--- Begin Listed entries ---

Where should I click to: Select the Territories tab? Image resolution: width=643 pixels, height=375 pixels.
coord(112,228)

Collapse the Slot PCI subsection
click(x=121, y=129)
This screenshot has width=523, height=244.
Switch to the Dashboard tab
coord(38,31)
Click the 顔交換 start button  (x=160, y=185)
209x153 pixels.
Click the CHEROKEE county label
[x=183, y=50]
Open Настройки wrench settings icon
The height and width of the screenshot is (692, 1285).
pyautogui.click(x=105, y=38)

--- End Listed entries ---
--- Begin Listed entries ---

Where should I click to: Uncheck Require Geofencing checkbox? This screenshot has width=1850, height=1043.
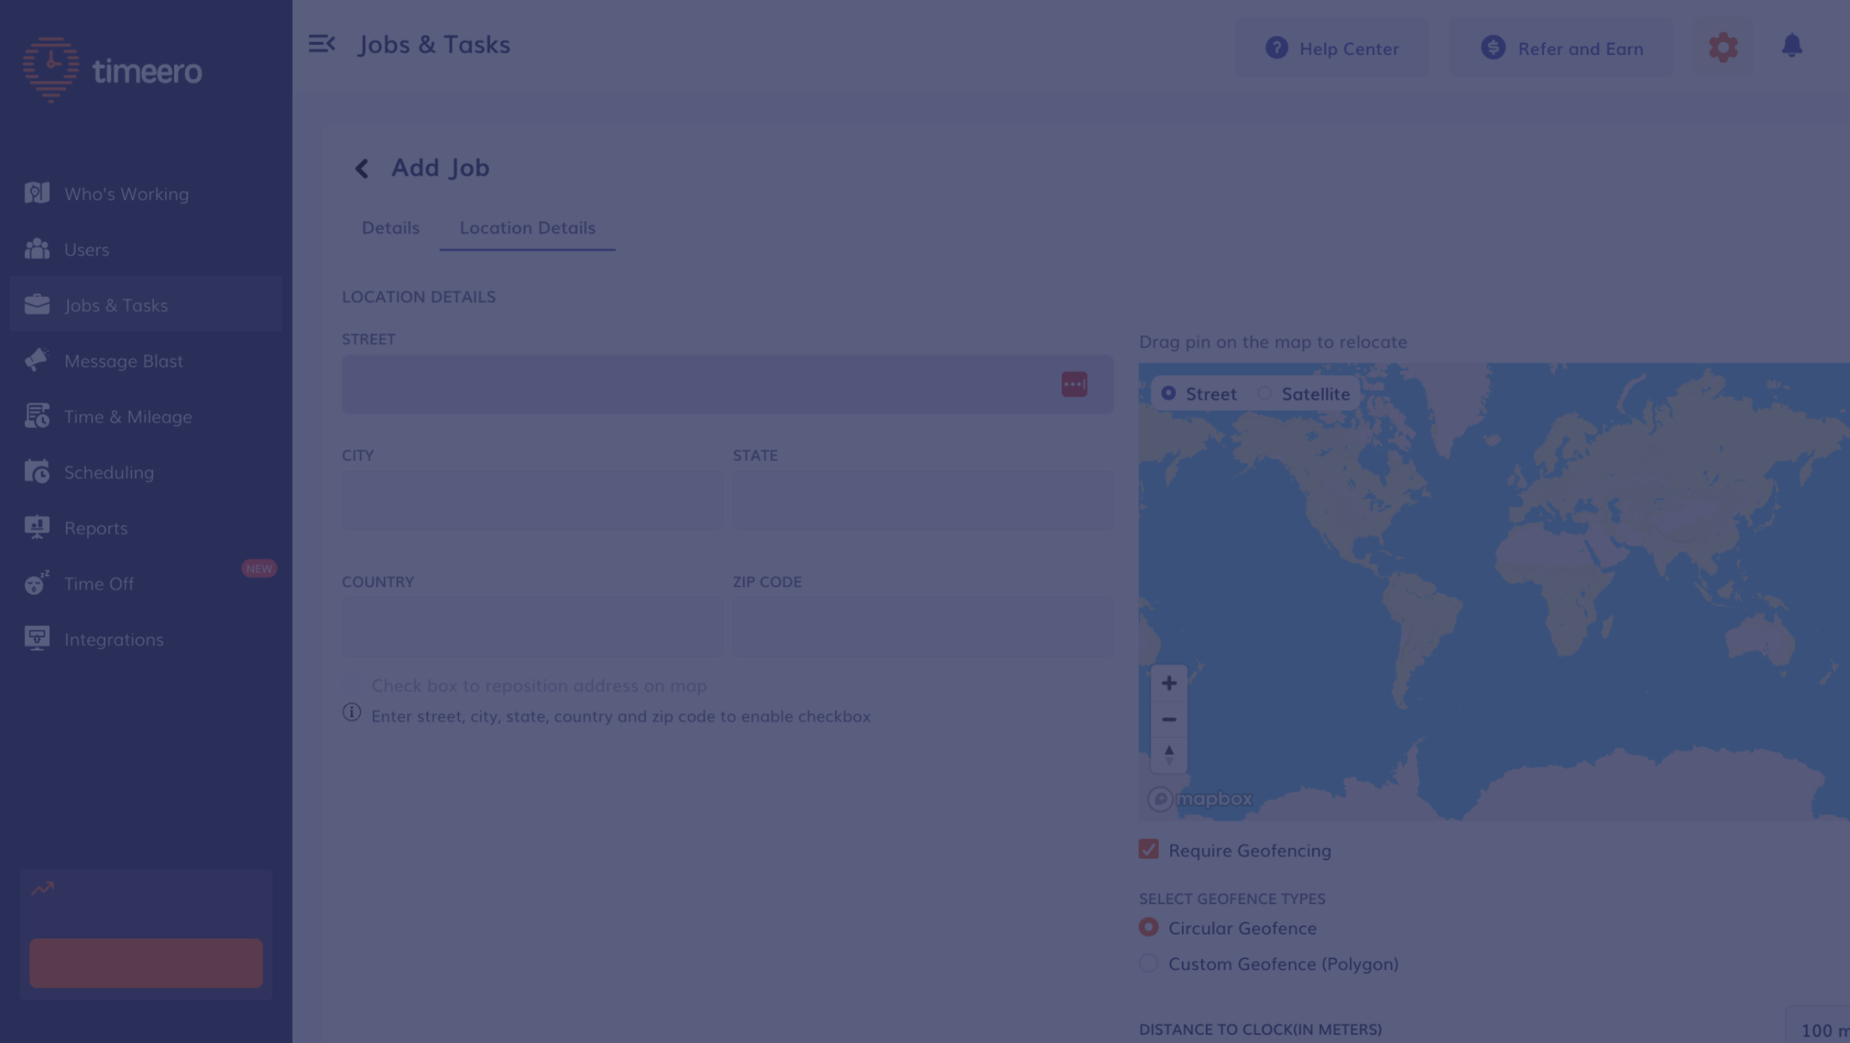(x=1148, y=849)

--- End Listed entries ---

**What the exercise asks**
Copy the entries word for word, from the line with "Where should I click to: Select" up to and including the line with "pyautogui.click(x=105, y=38)".

**Reply**
Where should I click to: Select the Territories tab? Image resolution: width=643 pixels, height=375 pixels.
coord(112,228)

Collapse the Slot PCI subsection
click(x=121, y=129)
This screenshot has width=523, height=244.
Switch to the Dashboard tab
coord(38,31)
Click the 顔交換 start button  (x=160, y=185)
209x153 pixels.
Click the CHEROKEE county label
[x=183, y=50]
Open Настройки wrench settings icon
The height and width of the screenshot is (692, 1285).
pyautogui.click(x=105, y=38)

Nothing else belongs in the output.